In general there is a consensus that overall tax burdens matter somewhat to state growth, but the degree to which growth is sensitive to overall tax burden is a matter of some debate, mostly because the problems of really testing this in a meaningful way. Two careful papers, the Helms paper referenced above and a subsequent paper from two U of O economists suggest that when tax revenues are spend on public investment the negative effect of state taxes disappear or even reverses ( Mofidi and Stone, 1990). But what really matters to the discussion about Oregon is the evidence on the composition of state taxes on growth. Here the evidence is scant and scattered. for the purposes of this post I will present a few snippets of what I have found so far from my survey of the literature on state taxes and growth. One paper that is a little old but intriguing tests whether specific taxes (corporate, personal income and sales) has an affect on subsequent employment growth. There are some methodological issues, but the results are provocative:

"JOBS AND TAXES: THE EFFECT OF BUSINESS CLIMATE ON
STATES' EMPLOYMENT GROWTH RATES"

by MICHAEL WASYLENKO AND THERESE McGUIRE

National Tax Journal, Dec85, Vol. 38 Issue 4, pp. 497-511.
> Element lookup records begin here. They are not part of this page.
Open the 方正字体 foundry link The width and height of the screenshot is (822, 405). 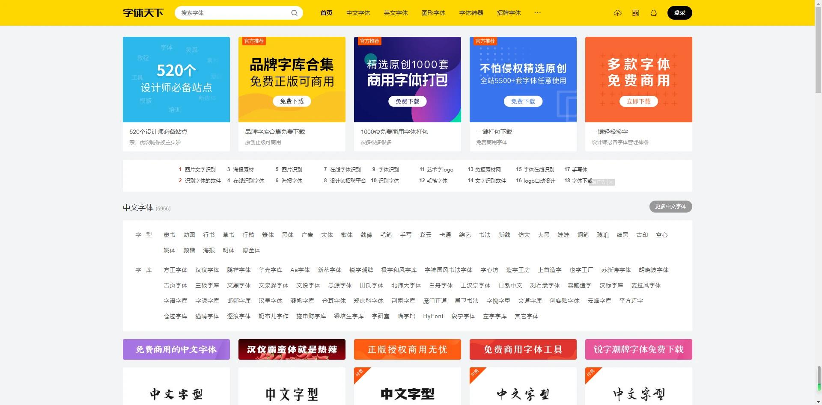coord(176,270)
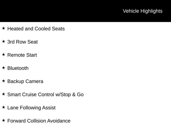The image size is (171, 128).
Task: Select the Backup Camera entry
Action: [x=25, y=82]
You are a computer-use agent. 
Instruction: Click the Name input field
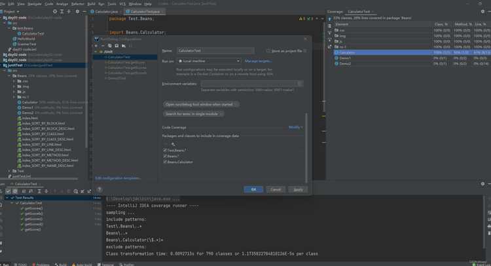[216, 50]
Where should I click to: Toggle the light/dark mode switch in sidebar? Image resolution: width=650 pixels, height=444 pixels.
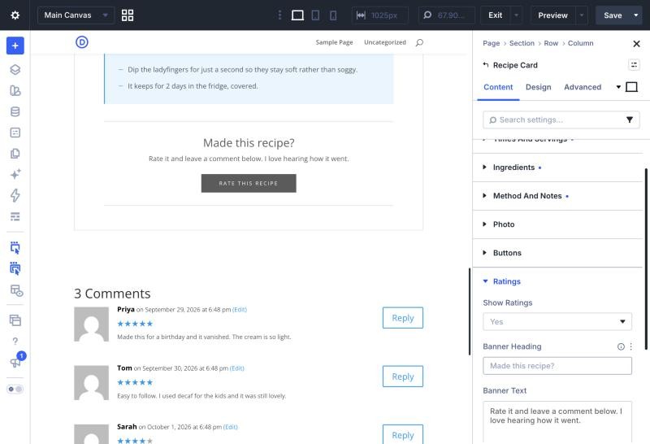tap(15, 390)
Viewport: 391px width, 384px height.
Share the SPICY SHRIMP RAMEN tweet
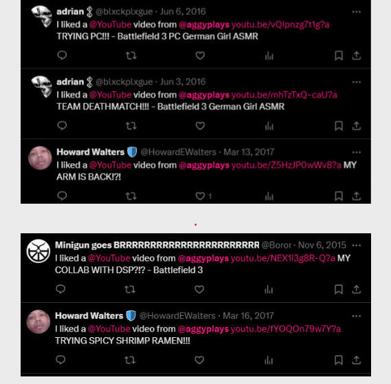(357, 360)
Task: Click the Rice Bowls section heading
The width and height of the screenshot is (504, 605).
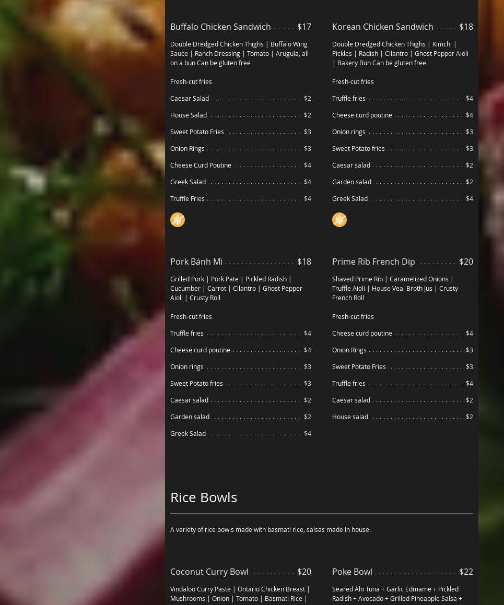Action: pyautogui.click(x=204, y=497)
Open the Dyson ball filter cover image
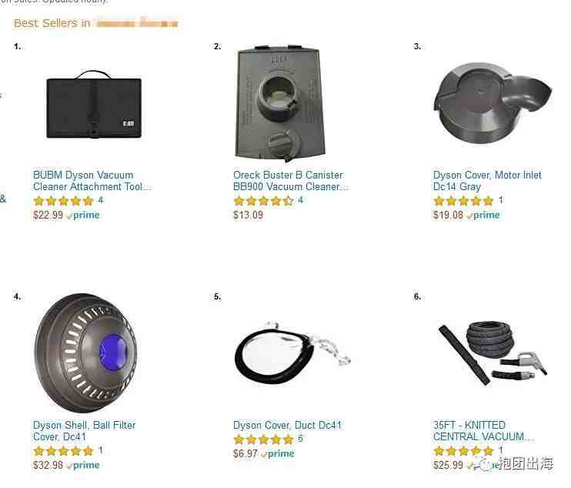The height and width of the screenshot is (488, 571). (x=86, y=353)
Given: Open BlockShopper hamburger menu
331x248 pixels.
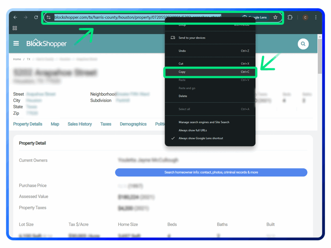Looking at the screenshot, I should click(x=16, y=43).
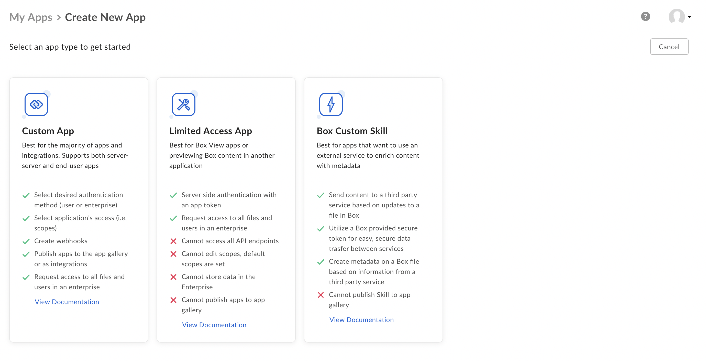Open the help question mark icon
The height and width of the screenshot is (361, 706).
(645, 17)
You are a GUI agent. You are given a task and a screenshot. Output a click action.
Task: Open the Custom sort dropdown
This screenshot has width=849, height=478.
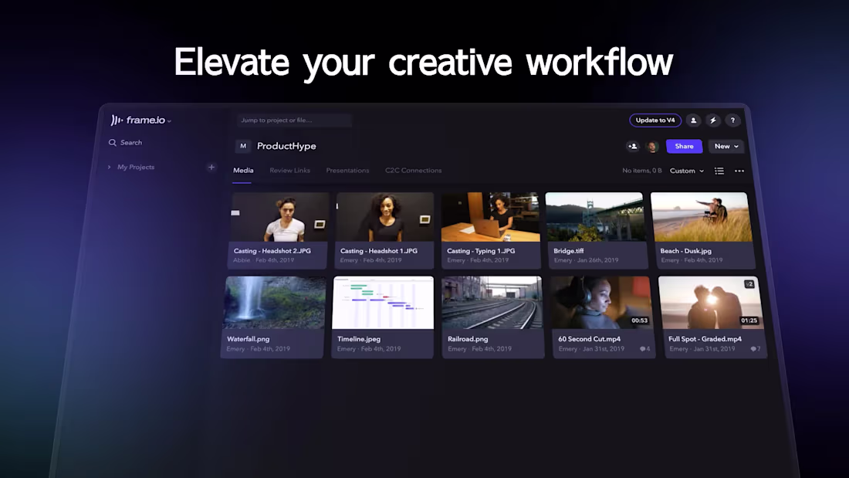tap(685, 171)
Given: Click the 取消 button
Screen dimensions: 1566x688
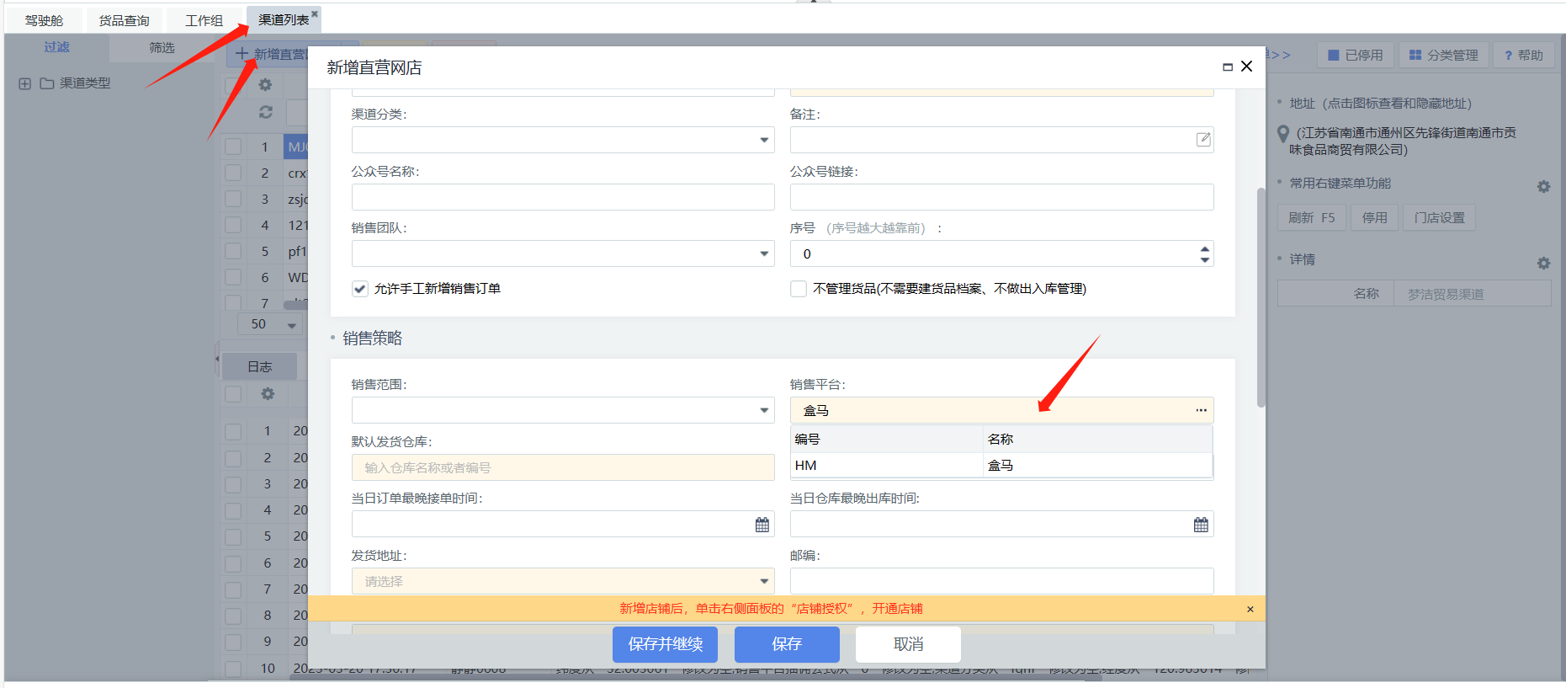Looking at the screenshot, I should click(x=908, y=644).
"The results here confirm that for the wholesale trade, retail trade and finance industries the size of the personal income tax may have an important indirect effect on employment growth. Moreover, the coefficient on wages is also statistically significant in these three industries. If part of the higher income taxes is borne by firms in the form of higher wages, these personal income tax rates also have a direct effect on employment growth in these three industries." (p. 506)

They also find that corporate and sales taxes have no measurable affect except for sales on employment in wholesale trade.
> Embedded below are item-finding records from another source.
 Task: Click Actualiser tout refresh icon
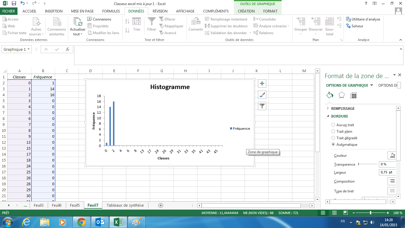(x=78, y=22)
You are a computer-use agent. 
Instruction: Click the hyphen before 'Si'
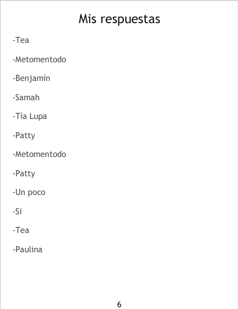tap(14, 212)
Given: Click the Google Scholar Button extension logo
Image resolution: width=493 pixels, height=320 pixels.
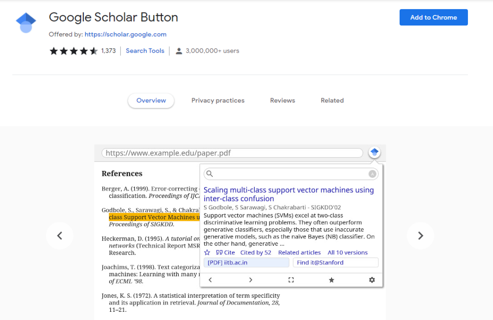Looking at the screenshot, I should pos(26,23).
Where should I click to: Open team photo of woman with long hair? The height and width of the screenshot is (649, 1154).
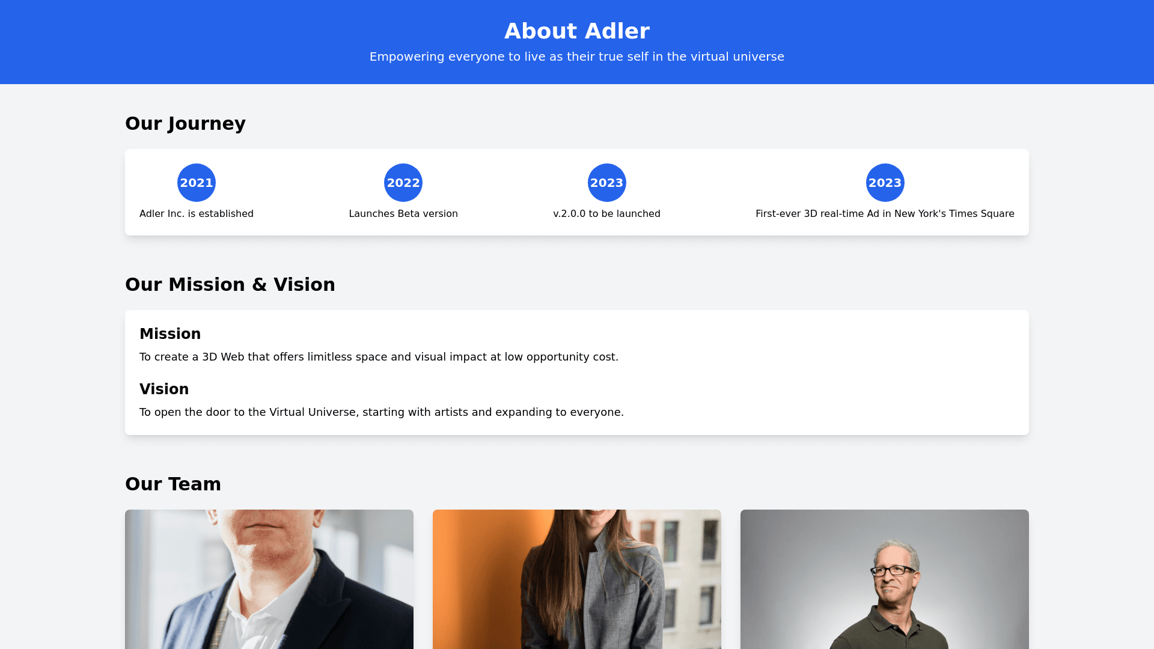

Three related papers by Carroll, Holtz-Eakin, Rider and Rosen investigate the effect of personal income taxes on entrepreneurship activity in the US, using the 1986 Tax Reform Act as a natural experiment and find that higher personal income taxes suppress investment and employment by entrepreneurial firms. However, this is done in isolation, so again does not specifically address the mix of taxes.
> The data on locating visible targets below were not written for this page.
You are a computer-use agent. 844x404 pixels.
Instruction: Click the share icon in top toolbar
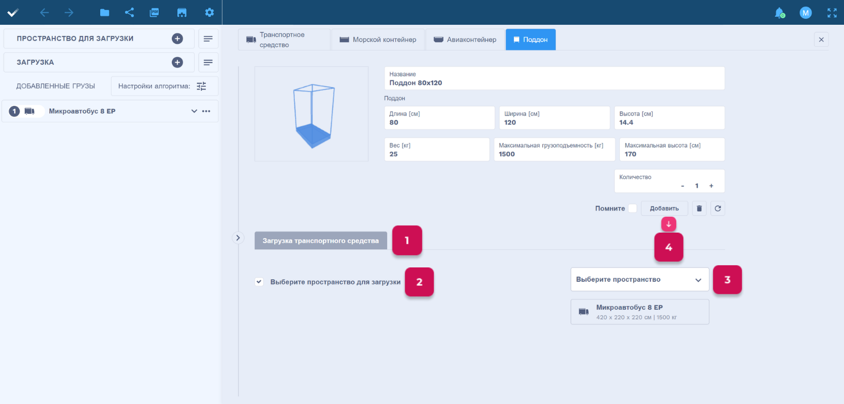point(129,13)
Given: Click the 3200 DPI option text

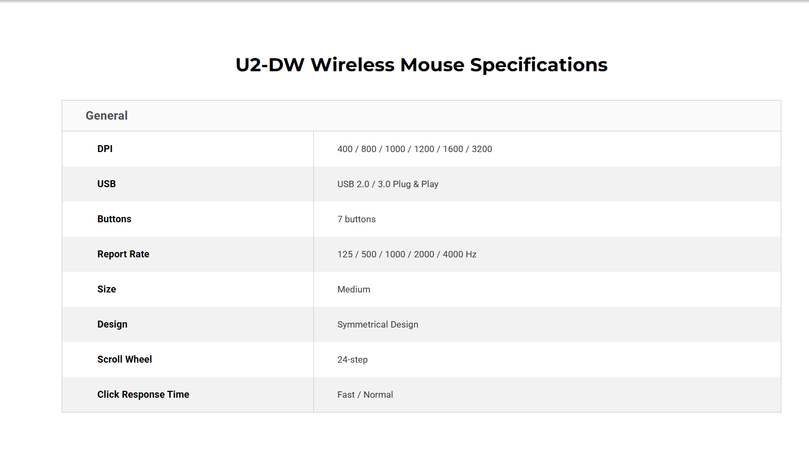Looking at the screenshot, I should [482, 149].
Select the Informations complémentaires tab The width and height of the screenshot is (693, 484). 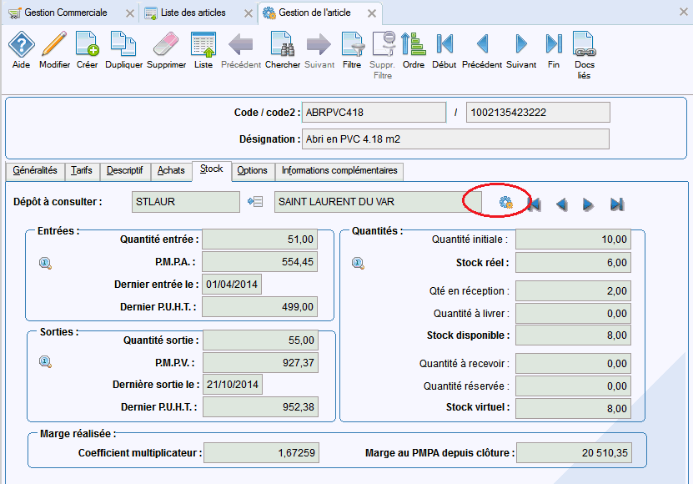point(339,170)
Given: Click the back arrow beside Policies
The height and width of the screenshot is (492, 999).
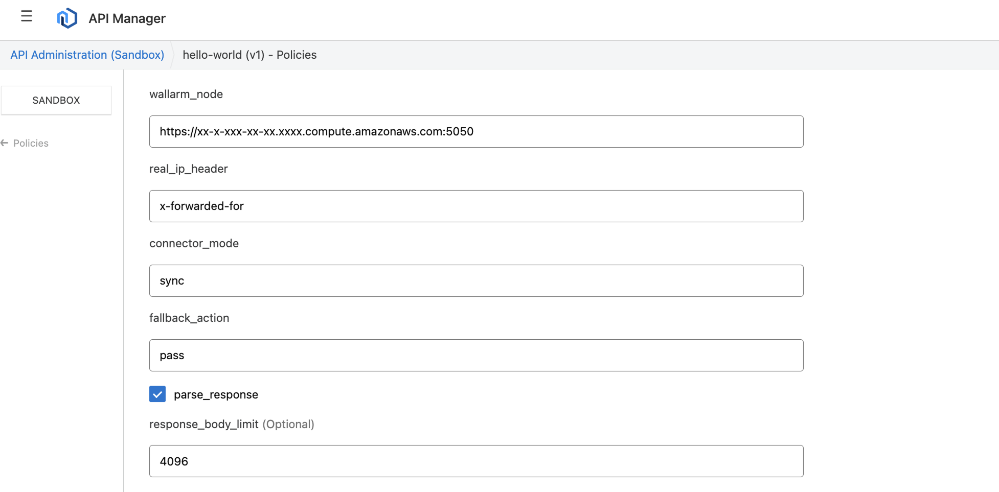Looking at the screenshot, I should pos(5,143).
Finally, evidence on out-migration and personal income taxes shows little of what I would consider strong evidence positive correlation, but there does seem to be strong evidence that higher wages compensate for higher tax burdens and there is very good evidence that business location decisions and foreign direct investment decisions are sensitive to local wages.

So what is a lay reader of my blog to conclude? Sadly the received evidence does not say anything too clear about the effect of tax composition. Person income taxes appear to have perhaps a slightly higher correlation with employment growth and lower entrepreneurial activity and less investment from outside the state and country. The extent to which shifting a chunk of that burden to sales taxes would ameliorate the problem is still far from clear. Still, I think there is enough evidence to suggest that we may not be doing ourselves any favors by being an exceptionally high income tax state.

2 comments:

Stevelle said...

"Still, I think there is enough evidence to suggest that we may not be doing ourselves any favors by being an exceptionally high income tax state."

What of property taxes? How do our property taxes stack up nationwide after 17 years under Measure 5?

a lay reader

Patrick Emerson said...

Good question, I'll see what I can find out.